Epwin Group like for like revenue was marginally ahead yoy at £142.4m, with notable growth seen in the extrusion, mouldings and distribution businesses, but declined on an absolute basis from £149.9m, due to the loss of the two largest customers in FY17. Group adj. operating profit was £7.1m (HY17: £11.1m) as margins were impacted by increasing cost input pressures. We marginally increase revenue estimates but leave FY18 profit forecasts unchanged on the back of today’s statement and acknowledge, as management has previously stated, profitability will be H2 weighted (ZC FY18 revenue and adj operating profit forecast of £285.2m and £19.6m respectively). The industry has experienced a difficult period with weak consumer demand and widely reported cost input inflation. This has been exacerbated for Epwin due to the customer issues experienced last year. The reiteration of FY18 guidance in today’s results should be viewed positively against this backdrop. Our expectation is that FY18/19 should prove the trough in profitability for the Group. On current year forecasts Epwin trades on 7.2x earnings and an EV/EBITDA of 4.7x, yielding 7.0% with net debt to EBITDA of less than one times.
§ Cautiously optimistic results but headwinds remain: Whilst revenue declined on an absolute basis, excluding the impact from the lost customers and the acquisition in the period, it was marginally ahead at £142.4m. This highlights the continuing good performance of certain parts of the business such as Stormking and the Optima window system where Epwin has taken market share. The solid top line performance combined with the acquisition of Amicus leads to a small, c.2.5%, increase in revenue estimates across the forecast period. In terms of profitability, forecasts are maintained at £19.6m EBITA in FY18. This reflects the delays in site consolidations and developments, leading to a more prudent view on the impact of operating cost reductions, and the continuing cost pressures coming through.

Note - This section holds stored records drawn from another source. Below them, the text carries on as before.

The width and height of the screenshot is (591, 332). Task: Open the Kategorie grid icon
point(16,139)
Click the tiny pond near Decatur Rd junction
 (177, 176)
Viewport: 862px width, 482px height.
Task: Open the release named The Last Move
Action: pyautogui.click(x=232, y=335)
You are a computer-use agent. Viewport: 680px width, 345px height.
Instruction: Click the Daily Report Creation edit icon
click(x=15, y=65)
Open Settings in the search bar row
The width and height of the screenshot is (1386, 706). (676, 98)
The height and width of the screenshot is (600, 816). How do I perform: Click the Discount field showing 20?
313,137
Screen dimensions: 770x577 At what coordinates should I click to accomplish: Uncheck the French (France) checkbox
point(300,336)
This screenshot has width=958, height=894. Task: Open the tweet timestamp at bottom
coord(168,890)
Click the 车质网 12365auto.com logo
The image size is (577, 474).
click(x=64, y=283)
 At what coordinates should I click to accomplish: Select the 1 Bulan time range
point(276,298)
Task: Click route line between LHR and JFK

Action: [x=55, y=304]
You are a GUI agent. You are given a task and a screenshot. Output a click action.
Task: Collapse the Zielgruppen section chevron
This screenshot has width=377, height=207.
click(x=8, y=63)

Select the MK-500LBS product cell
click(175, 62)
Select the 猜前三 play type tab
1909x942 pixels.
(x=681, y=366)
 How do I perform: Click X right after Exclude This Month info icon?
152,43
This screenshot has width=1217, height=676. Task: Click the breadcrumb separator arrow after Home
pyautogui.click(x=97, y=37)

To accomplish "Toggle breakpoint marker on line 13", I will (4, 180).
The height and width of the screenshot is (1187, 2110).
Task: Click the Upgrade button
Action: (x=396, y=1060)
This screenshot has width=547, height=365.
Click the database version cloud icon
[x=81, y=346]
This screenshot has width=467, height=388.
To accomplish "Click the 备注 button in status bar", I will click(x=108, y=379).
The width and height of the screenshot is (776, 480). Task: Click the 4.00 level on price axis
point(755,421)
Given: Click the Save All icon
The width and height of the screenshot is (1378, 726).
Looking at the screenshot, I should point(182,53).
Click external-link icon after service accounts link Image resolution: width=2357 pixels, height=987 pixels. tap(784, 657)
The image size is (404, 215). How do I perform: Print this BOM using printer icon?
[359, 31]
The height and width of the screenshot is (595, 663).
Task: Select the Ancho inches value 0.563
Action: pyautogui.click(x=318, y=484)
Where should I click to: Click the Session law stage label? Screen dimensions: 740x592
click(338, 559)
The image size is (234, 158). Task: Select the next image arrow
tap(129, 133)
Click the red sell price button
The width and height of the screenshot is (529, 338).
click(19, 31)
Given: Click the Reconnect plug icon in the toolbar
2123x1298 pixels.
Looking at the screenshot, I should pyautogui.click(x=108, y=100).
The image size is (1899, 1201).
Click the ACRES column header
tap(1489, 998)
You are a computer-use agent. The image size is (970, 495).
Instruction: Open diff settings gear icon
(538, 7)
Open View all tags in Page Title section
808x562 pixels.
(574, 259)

§ Profit forecasts H2 weighted: ZC forecast FY18 revenue of £285.2m a 4.4% decline yoy but a 2.5% upgrade on the estimate prior to today’s results (prev. £278.6m). In recent years the business has experienced a slight weighting in terms of profitability to H2 due to the timing of investment and customer losses in FY17. This will be more pronounced in FY18 as the business reverts to a more usual seasonally driven weighting. In addition, the improvement in H2 profitability is predicated on further price increases, closure of the Cardiff facility and additional operating efficiencies coming through as planned.
§ Valuation: Epwin Group shares trade on 7.2x current year earnings and yield 7.0% with the balance sheet remaining lowly geared, with less than 1.0x EBITDA to net debt. At the current level of 75.6p they offer value and limited leverage risk for those investors prepared to wait for an improvement in the cycle.